In the afternoon Hoskins took him on a tour of the proposed route through Ottertown. They drove over and inspected the council houses and returned through Guildstead Carbonell, Hoskins stopping the car every now and again and insisting that they climb to the top of some hill to get a better view of the proposed route. By the time they got back to Worford Dundridge was exhausted. He was also rather drunk. They had stopped at several pubs along the way and, thanks to Hoskins’ insistence that pints were for men and that only boys drank halves – he put rather a nasty inflection on boys – Dundridge had consumed rather more Handyman Triple XXX than he was used to.
‘We’re having a little celebration party at the Golf Club tonight,’ Hoskins said as they drove through the town gate. ‘If you’d care to come over …’
‘I think I’ll get an early night,’ said Dundridge.
‘Pity,’ Hoskins said. ‘You’d meet a number of influential local people. Doesn’t do to give the locals the idea you’re hoity-toity.’
‘Oh all right,’ said Dundridge grudgingly. ‘I’ll have a bath and something to eat and see how I feel.’

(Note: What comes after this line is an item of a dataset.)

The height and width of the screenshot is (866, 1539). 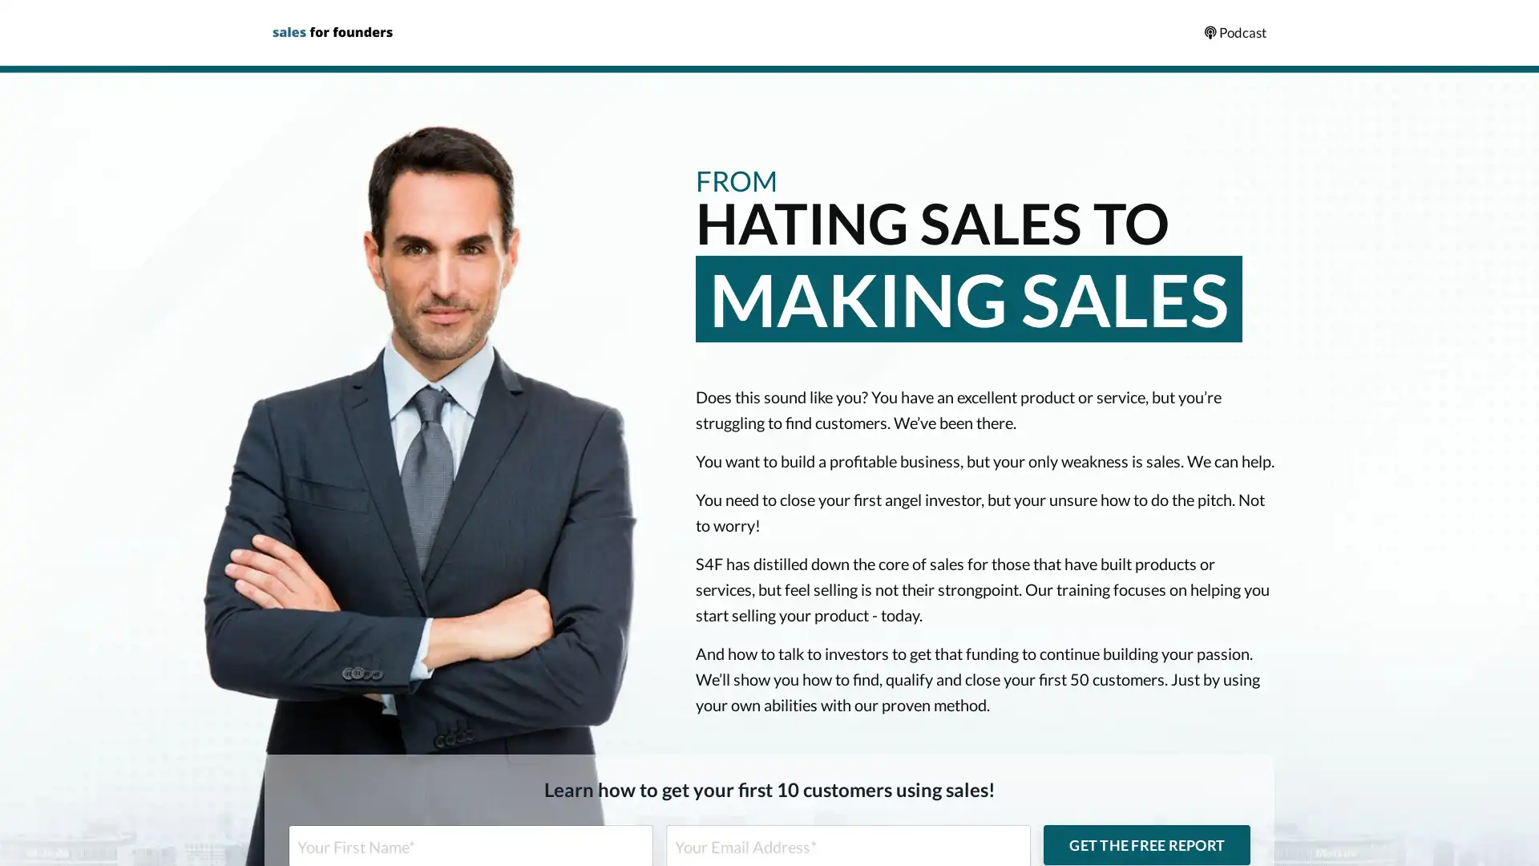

‘See you later, old boy,’ said Hoskins as Dundridge got out of the car and went up to his room in the Handyman Arms. A bath and a meal and he’d probably feel all right. He fetched a towel and went down the passage to the bathroom. When he returned having immersed himself briefly in a lukewarm bath – the geyser still refused to operate at all efficiently – he was feeling better. He had dinner and decided that Hoskins was probably right. It might be useful to meet some of the more influential local people. Dundridge went out to his car and drove over to the Golf Club.